/despamilator

spam detection in text, made specifically for web forms

Primary LanguageRuby

Despamilator

DESCRIPTION:

Despamilator is a plugin based spam detector designed for use on your web forms borne out of two annoyances: Spam being submitted in my web forms and CAPTCHAS being intrusive. Despamilator will apply some commonly used heuristics from the world of anti-spam to help you decide whether your users are human or machine.

FEATURES/PROBLEMS:

  • Moved Rails-esque validation gem to the despamilator-rails gem.

SYNOPSIS:

Using Despamilator:

require 'despamilator'

# some time later...

dspam = Despamilator.new('some text with an <h2> tag qthhg')

dspam.score #=> the total score for this string (1 is considered high)
dspam.matches #=> array of matching filters
first_match = dspam.matches.first #=> first matching filter
first_match[:filter].name #=> some string with the name of the filter
first_match[:filter].description #=> some string to describe
first_match[:score] #=> the individual score assigned by this matching filter

FILTERING:

As stated, this is a heuristic scanner so its up to the user to decide the thresholds of the scanner. I usually say “it’s spam” if the score reaches 1.

The score will be added to incrementally by each matching filter. So if there is some HTML in there, it will be added to the score. If there is also a script tag of some sort, that will add more.

Each filter decides how much of a score it assigns. For example, detecting a number next to a letter (the numbers_an_words filter) is only a mild hint compared with a script tag (detected by the script_tag filter).

NEW FILTERS:

I absolutely welcome new filters and experiments. New filters should be put in the ‘lib/despamilator/filter/’ directory. The core filtering code will detect and use what is in there so you only need to drop the code in. Filters should be simple, no classes etc wrapped around them and should try to perform one simple task. They should always supply the following methods:

* name #=> the name of your filter.
* description #=> what your filter will look for.
* parse(subject) #=> the method that will be called when parsing.
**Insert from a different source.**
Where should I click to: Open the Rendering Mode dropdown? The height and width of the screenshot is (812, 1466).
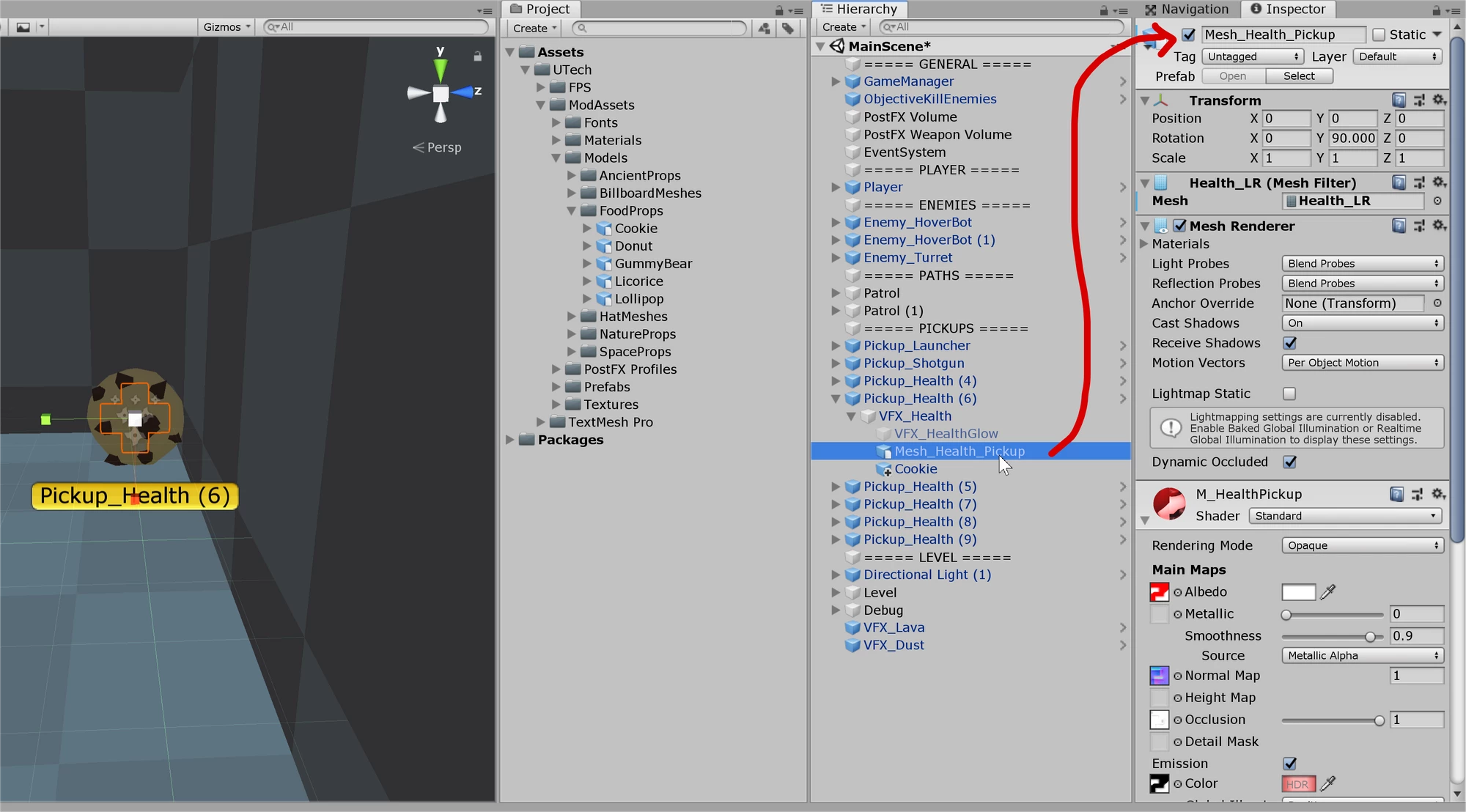coord(1362,545)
A copy of the message is passed in.

The subject of the detection (including text) is passed into the “parse” method. It provides the following methods…

* text #=> The text of the message. This is immutable but you can alter a duplicate (using "dup").
* register_match! #=> Method that receives the instance of the filter and the assigned score if matched.

Take a look at the “prices” code and tests in “spec/filters/prices.rb”.

Example Filter:

This example is to detect the letter “a”. Put the code in lib/despamilator/filter/detect_letter_a.rb:

require 'despamilator/filter_base'

module DespamilatorFilter

  class DetectLetterA < Despamilator::Filter

    def name
      'Detecting the letter A'
    end

    def description
      'Detects the letter "a" in a string for no reason other than a demo'
    end

    def parse subject
      if subject.text.downcase.scan(/a/)
        # add 0.1 to the score of the text
        subject.register_match!({:score => 0.1, :filter => self})
    end
  end
end

As previously stated, ensure you put a spec test together as well!

REQUIREMENTS:

  • domainatrix

INSTALL:

$ sudo gem install despamilator

LICENSE:

Copyright © 2011 Stephen Hardisty

Permission is hereby granted, free of charge, to any person obtaining a copy of this software and associated documentation files (the ‘Software’), to deal in the Software without restriction, including without limitation the rights to use, copy, modify, merge, publish, distribute, sublicense, and/or sell copies of the Software, and to permit persons to whom the Software is furnished to do so, subject to the following conditions:

The above copyright notice and this permission notice shall be included in all copies or substantial portions of the Software.

THE SOFTWARE IS PROVIDED ‘AS IS’, WITHOUT WARRANTY OF ANY KIND, EXPRESS OR IMPLIED, INCLUDING BUT NOT LIMITED TO THE WARRANTIES OF MERCHANTABILITY, FITNESS FOR A PARTICULAR PURPOSE AND NONINFRINGEMENT. IN NO EVENT SHALL THE AUTHORS OR COPYRIGHT HOLDERS BE LIABLE FOR ANY CLAIM, DAMAGES OR OTHER LIABILITY, WHETHER IN AN ACTION OF CONTRACT, TORT OR OTHERWISE, ARISING FROM, OUT OF OR IN CONNECTION WITH THE SOFTWARE OR THE USE OR OTHER DEALINGS IN THE SOFTWARE.